_Extrait du document:_
____________________

Lettre ouverte sur la langue française

Lettre ouverte sur la langue française

Dimanche 14 janvier 2018, par Georges Gastaud

Lettre ouverte à Madame Leila SLIMANI, Romancière, Représentante permanente du Président de la République auprès de l’Organisation Internationale de la Francophonie.

Madame,

Vous venez d’être nommée représentante personnelle du chef de l’État sur les questions de la Francophonie et nous vous en félicitons.

Cependant l’heure est bien moins, hélas, aux congratulations qu’au sursaut personnel et collectif face aux menaces mortelles qui pèsent sur la langue française. Car en dépit de certaines apparences faussement rassurantes, les positions du français, « langue de la République » aux termes de l’article II-a de la Constitution, mais aussi « élément fondamental de la personnalité et du patrimoine de la France, langue de l’enseignement, du travail, des échanges et des services publics » au titre de la loi Toubon-Tasca d’août 1994, sont gravement minées non seulement à l’échelle internationale, mais aussi et surtout sur notre propre sol.

____________________

_Enregistrements:_
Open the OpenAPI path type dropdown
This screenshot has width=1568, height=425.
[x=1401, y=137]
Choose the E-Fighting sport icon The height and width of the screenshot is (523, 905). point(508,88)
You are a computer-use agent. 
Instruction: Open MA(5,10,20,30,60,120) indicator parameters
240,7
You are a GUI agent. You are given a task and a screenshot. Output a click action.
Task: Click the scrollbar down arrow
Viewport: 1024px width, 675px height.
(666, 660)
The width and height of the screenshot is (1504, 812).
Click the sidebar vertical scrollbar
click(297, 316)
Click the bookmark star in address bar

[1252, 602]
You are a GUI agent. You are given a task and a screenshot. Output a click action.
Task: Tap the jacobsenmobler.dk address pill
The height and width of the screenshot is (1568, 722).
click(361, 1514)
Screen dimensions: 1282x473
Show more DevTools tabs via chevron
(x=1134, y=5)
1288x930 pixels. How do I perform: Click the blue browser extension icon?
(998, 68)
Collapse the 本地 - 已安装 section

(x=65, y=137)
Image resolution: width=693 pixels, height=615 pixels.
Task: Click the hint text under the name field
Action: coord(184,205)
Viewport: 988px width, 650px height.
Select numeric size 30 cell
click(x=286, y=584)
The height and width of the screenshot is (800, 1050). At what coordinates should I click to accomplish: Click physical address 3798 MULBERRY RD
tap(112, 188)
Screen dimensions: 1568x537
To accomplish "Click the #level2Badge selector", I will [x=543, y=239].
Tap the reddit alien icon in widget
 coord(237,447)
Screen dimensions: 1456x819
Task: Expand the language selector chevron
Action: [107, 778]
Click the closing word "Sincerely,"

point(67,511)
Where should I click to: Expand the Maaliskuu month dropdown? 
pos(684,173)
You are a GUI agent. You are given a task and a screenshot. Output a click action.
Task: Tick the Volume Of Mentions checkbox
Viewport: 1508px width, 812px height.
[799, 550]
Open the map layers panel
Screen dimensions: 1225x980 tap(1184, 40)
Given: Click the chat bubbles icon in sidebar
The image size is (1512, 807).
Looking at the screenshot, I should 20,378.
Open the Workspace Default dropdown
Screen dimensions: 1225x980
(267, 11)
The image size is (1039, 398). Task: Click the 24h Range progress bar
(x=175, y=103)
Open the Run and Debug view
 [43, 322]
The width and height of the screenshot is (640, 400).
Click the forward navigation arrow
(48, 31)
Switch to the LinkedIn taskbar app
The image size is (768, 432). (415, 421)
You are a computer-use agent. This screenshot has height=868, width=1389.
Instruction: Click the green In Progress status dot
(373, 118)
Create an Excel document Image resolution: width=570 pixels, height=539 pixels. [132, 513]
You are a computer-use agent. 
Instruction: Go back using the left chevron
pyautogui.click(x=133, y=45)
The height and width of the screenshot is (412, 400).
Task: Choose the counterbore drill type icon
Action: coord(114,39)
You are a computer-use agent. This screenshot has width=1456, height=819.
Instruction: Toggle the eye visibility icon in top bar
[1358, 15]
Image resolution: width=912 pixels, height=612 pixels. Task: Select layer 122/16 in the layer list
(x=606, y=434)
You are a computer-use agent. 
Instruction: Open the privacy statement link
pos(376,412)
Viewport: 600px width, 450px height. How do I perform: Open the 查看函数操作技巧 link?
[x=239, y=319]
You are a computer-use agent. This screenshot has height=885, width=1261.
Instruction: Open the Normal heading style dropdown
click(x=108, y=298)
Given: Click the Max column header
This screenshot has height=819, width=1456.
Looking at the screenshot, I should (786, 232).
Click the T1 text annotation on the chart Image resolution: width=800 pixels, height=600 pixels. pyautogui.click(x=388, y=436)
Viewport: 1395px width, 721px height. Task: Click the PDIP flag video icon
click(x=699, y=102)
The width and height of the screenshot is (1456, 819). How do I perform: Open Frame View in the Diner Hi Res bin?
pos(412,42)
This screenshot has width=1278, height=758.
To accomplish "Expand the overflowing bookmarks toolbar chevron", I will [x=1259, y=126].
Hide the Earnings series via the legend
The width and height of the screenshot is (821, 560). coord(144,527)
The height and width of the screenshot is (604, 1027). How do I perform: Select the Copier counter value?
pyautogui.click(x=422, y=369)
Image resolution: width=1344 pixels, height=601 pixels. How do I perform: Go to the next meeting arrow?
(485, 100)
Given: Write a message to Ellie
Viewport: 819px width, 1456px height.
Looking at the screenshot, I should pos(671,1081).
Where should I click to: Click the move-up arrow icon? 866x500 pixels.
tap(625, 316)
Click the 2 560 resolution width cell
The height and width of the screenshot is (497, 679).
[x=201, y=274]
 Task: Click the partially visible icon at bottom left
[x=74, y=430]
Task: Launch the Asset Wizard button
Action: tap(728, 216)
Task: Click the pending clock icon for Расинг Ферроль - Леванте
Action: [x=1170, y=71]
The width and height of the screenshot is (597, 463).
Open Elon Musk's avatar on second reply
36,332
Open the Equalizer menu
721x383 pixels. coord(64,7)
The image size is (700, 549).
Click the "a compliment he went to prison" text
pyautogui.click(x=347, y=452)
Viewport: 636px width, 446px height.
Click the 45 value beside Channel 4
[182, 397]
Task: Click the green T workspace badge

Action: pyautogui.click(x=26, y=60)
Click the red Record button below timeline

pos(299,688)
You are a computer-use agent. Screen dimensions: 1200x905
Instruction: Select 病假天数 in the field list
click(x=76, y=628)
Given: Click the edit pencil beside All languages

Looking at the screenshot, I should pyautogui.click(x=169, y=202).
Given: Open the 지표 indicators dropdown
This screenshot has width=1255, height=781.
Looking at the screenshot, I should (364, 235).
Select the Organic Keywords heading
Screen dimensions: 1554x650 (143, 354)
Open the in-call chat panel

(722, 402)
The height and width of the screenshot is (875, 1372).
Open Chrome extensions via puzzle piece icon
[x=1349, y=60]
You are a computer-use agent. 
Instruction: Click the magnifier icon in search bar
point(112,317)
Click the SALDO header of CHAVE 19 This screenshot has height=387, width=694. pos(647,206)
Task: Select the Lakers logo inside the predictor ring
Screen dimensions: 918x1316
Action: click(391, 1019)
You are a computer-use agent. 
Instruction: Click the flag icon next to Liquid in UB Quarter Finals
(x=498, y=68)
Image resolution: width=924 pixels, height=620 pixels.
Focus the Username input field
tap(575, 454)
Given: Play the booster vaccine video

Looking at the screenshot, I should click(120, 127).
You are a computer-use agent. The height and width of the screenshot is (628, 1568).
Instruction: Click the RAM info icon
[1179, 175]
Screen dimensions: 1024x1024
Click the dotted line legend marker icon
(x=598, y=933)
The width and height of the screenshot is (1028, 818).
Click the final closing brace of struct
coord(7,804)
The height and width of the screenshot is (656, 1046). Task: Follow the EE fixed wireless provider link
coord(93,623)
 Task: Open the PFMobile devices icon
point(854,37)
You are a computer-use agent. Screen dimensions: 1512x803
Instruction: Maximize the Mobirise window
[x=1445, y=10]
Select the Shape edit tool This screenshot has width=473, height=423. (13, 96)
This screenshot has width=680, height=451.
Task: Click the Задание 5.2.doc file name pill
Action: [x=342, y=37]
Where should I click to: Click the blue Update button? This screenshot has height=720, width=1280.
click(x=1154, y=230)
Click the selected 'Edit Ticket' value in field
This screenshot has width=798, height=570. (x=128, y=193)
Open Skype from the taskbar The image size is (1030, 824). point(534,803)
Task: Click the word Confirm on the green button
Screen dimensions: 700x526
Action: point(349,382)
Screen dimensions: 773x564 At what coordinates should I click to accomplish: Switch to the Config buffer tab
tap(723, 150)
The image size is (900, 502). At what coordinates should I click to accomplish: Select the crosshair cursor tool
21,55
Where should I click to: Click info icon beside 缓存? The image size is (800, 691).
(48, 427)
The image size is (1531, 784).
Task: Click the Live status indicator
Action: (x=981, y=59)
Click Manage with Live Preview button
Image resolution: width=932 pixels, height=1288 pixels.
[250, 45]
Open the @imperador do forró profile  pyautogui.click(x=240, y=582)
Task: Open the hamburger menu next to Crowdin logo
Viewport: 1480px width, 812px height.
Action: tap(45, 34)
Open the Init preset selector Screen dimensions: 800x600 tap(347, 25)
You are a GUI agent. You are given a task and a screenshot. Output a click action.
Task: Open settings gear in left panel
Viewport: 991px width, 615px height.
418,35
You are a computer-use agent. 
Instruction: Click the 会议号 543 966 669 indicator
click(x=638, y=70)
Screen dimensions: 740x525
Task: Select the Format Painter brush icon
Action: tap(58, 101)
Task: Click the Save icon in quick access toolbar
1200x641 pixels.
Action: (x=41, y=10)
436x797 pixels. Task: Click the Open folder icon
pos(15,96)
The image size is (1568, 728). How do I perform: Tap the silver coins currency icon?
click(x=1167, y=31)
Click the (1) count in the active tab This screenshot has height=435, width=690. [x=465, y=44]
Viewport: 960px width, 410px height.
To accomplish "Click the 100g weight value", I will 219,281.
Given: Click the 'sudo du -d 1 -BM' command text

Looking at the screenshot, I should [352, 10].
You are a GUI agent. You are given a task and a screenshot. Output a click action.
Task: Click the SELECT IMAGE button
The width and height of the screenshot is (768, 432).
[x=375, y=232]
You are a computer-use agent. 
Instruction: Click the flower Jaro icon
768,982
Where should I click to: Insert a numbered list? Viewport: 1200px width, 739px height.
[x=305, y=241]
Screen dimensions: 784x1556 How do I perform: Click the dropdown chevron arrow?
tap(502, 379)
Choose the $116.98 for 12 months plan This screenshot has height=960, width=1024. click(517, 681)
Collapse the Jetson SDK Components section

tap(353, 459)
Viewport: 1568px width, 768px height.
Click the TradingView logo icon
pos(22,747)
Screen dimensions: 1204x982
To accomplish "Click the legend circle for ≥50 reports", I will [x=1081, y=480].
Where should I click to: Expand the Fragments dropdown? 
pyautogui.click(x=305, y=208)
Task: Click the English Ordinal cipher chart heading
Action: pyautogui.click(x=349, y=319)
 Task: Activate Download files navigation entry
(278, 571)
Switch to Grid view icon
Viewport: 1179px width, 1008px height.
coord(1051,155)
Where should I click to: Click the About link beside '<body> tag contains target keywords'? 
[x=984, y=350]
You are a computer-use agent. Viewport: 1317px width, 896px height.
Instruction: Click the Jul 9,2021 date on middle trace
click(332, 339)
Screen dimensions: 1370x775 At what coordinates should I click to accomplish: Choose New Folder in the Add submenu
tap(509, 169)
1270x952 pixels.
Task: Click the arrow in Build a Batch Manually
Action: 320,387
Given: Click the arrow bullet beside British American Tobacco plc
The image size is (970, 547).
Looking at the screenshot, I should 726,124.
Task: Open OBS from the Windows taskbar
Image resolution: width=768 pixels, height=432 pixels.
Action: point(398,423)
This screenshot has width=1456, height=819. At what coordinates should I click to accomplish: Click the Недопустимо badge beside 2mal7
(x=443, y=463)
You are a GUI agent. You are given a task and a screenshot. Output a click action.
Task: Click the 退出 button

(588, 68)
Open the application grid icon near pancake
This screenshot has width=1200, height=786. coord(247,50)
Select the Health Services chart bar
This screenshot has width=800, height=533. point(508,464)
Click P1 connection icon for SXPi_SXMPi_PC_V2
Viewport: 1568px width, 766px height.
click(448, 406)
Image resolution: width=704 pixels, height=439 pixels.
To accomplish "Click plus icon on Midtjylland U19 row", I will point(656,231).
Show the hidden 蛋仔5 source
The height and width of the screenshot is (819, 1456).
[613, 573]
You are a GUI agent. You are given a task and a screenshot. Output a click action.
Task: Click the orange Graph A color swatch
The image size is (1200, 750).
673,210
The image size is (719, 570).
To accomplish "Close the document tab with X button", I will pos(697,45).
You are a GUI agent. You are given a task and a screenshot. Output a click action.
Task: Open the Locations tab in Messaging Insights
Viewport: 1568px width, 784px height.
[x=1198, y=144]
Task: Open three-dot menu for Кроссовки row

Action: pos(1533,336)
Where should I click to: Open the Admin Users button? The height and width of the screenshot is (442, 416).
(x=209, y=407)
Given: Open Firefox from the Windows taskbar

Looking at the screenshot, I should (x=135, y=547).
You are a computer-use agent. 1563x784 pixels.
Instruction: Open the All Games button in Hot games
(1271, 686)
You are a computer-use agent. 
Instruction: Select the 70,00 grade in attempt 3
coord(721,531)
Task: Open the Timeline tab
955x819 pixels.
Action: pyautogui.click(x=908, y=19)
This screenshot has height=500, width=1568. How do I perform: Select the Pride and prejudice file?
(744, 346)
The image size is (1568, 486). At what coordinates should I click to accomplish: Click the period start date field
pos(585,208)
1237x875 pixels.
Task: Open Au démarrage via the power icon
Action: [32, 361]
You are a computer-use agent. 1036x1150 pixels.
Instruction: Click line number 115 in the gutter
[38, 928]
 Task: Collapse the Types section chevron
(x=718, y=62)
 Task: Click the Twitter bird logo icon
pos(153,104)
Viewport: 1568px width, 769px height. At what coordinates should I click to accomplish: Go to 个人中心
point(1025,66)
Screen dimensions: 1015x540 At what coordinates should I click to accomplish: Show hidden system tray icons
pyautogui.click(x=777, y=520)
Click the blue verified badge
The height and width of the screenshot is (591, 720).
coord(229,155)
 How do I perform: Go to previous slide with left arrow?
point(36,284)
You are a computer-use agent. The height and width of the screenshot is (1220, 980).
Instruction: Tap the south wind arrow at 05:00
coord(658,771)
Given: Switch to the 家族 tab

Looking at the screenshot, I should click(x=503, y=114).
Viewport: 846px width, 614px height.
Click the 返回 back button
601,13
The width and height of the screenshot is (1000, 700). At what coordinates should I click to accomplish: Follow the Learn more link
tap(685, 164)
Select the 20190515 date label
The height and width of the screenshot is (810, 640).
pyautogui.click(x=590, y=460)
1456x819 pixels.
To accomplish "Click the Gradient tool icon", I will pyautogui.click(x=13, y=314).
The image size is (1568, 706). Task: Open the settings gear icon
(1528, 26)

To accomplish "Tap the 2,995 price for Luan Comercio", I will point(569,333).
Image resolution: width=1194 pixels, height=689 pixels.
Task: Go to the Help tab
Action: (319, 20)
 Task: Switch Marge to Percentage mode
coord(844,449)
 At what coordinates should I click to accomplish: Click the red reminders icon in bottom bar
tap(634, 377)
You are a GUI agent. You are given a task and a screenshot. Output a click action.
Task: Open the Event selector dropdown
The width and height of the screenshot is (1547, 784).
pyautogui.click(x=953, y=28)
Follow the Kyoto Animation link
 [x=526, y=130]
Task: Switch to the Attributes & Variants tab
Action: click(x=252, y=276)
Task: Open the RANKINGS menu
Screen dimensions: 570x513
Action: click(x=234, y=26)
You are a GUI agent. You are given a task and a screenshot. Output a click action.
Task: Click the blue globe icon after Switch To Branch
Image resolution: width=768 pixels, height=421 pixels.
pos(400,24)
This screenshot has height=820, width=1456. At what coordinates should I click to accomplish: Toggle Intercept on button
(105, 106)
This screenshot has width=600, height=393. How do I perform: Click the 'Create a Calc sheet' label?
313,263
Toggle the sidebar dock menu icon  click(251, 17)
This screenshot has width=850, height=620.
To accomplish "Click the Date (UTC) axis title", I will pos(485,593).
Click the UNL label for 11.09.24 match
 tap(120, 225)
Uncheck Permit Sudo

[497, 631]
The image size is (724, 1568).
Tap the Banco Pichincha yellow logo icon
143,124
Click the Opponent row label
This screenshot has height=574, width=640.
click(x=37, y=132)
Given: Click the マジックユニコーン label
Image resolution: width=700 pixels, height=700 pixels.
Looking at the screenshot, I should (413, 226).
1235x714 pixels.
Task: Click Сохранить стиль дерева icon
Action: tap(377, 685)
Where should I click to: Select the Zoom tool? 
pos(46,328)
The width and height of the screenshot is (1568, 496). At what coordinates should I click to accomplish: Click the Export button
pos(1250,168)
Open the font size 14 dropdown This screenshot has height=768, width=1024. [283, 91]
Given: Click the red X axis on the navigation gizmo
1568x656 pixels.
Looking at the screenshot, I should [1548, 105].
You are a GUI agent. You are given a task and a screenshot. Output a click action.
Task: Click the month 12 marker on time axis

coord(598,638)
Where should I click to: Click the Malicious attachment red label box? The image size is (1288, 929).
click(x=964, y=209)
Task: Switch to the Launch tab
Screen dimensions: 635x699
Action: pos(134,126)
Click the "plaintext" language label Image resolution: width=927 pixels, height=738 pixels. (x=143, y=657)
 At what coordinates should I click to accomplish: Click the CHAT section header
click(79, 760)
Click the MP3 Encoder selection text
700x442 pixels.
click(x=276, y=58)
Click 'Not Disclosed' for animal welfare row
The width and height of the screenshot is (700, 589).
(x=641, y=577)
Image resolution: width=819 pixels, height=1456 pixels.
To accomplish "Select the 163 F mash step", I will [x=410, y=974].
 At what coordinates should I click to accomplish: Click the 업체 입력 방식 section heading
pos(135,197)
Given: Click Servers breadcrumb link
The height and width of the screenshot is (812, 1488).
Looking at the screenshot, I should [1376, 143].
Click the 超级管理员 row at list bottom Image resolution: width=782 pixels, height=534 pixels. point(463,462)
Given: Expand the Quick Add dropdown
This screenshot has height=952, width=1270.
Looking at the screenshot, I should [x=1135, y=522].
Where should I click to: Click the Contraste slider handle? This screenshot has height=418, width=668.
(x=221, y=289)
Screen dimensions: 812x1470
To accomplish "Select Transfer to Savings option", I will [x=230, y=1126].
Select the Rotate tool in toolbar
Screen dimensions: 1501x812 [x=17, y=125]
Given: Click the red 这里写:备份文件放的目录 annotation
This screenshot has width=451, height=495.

____________________

_Détails de la tâche:_ Réécrivez le passage de la lettre ouverte, de "Cependant l’heure est" à "notre propre sol.", en renommant "Toubon-Tasca" en "Toubon".

_Résultat de l'exercice:_
Cependant l’heure est bien moins, hélas, aux congratulations qu’au sursaut personnel et collectif face aux menaces mortelles qui pèsent sur la langue française. Car en dépit de certaines apparences faussement rassurantes, les positions du français, « langue de la République » aux termes de l’article II-a de la Constitution, mais aussi « élément fondamental de la personnalité et du patrimoine de la France, langue de l’enseignement, du travail, des échanges et des services publics » au titre de la loi Toubon d’août 1994, sont gravement minées non seulement à l’échelle internationale, mais aussi et surtout sur notre propre sol.